O caminho a percorrer até a aposentadoria ficou mais longo para a maior parte dos brasileiros a partir da reforma previdenciária em 2019, que instituiu como regra as idades mínimas para concessão do benefício aos 62 anos, para mulheres, e aos 65 anos, para homens.
Aposentadorias ditas precoces -antes dos 60 anos- ficaram restritas a regras de transição para grupos que, à época, estavam perto de completar os critérios para requerer o direito.
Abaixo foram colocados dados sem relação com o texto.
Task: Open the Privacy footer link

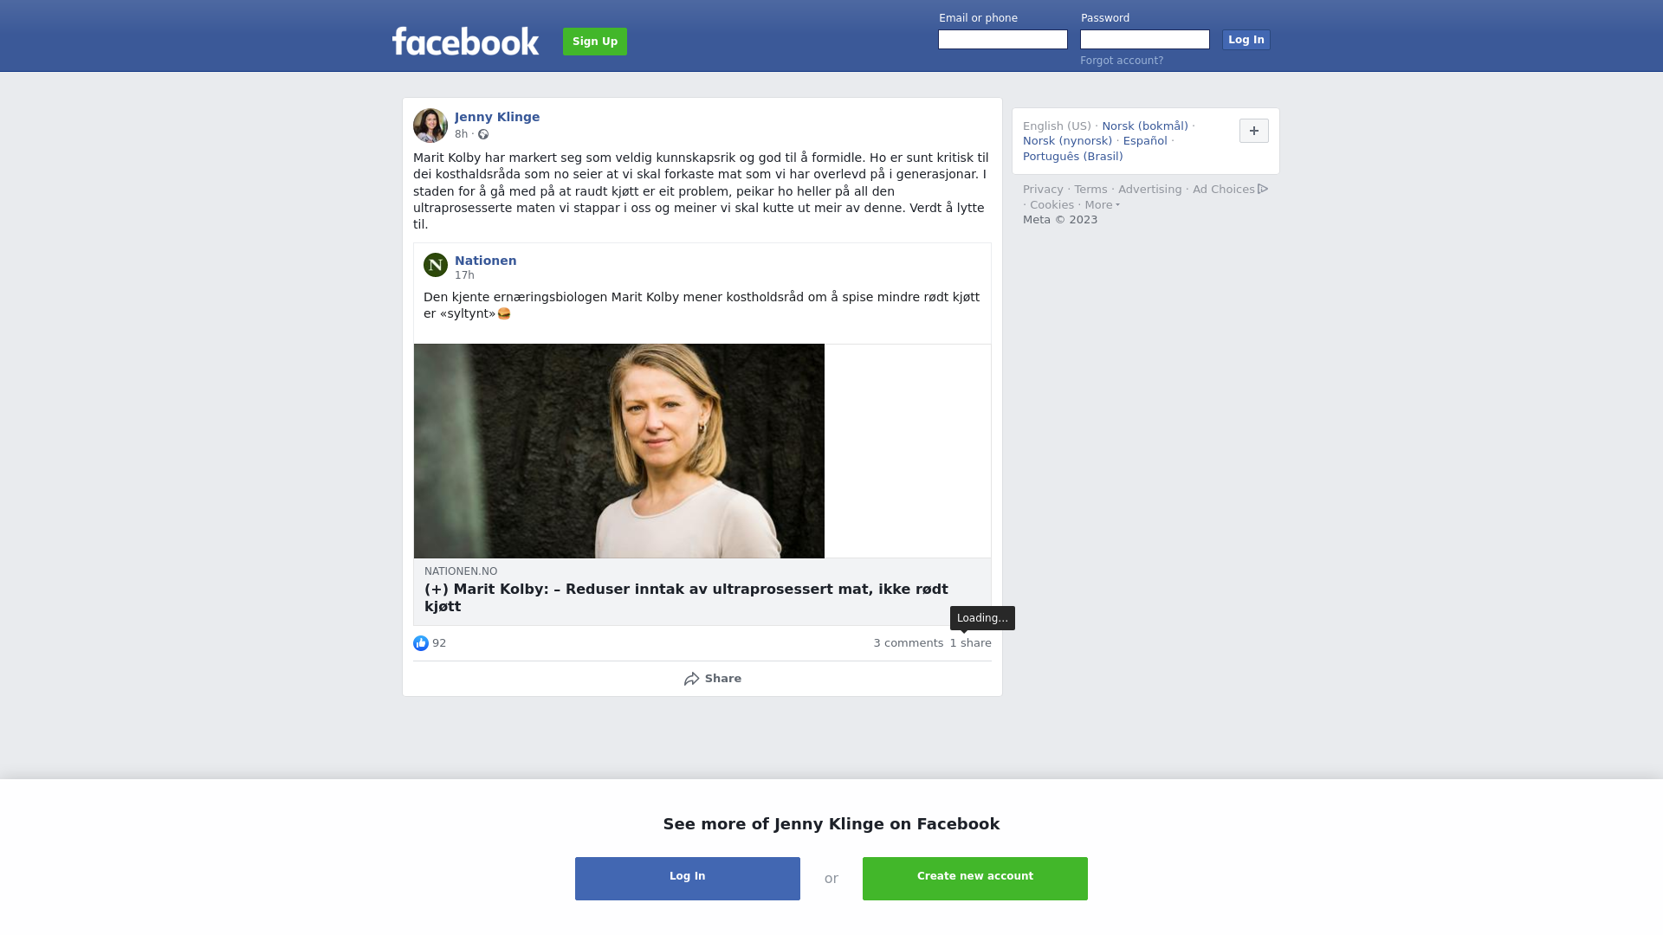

Considerando a inviabilidade da antecipação do benefício previdenciário, que também funcionava como renda extra para aposentados que permaneciam trabalhando, especialistas em finanças pessoais consultados pela Folha de S.Paulo alertam para o fato de que a mudança só aumentou a importância da preparação de longo prazo para evitar o rebaixamento do padrão de vida no futuro.
O plano sugerido pelos especialistas é iniciar o quanto antes uma carteira de investimentos diversificada e resistente aos ciclos econômicos por meio da combinação entre previdência complementar e alguns tipos de aplicação de renda fixa. A Bolsa de Valores pode entrar na composição de quem tem estômago para suportar o sobe e desce das ações.
Distribuir os ovos em quantidades semelhantes em várias cestas costuma ser a estratégia mais segura, mas é aconselhável que pessoas de perfil conservador destinem a menor parte para a renda variável.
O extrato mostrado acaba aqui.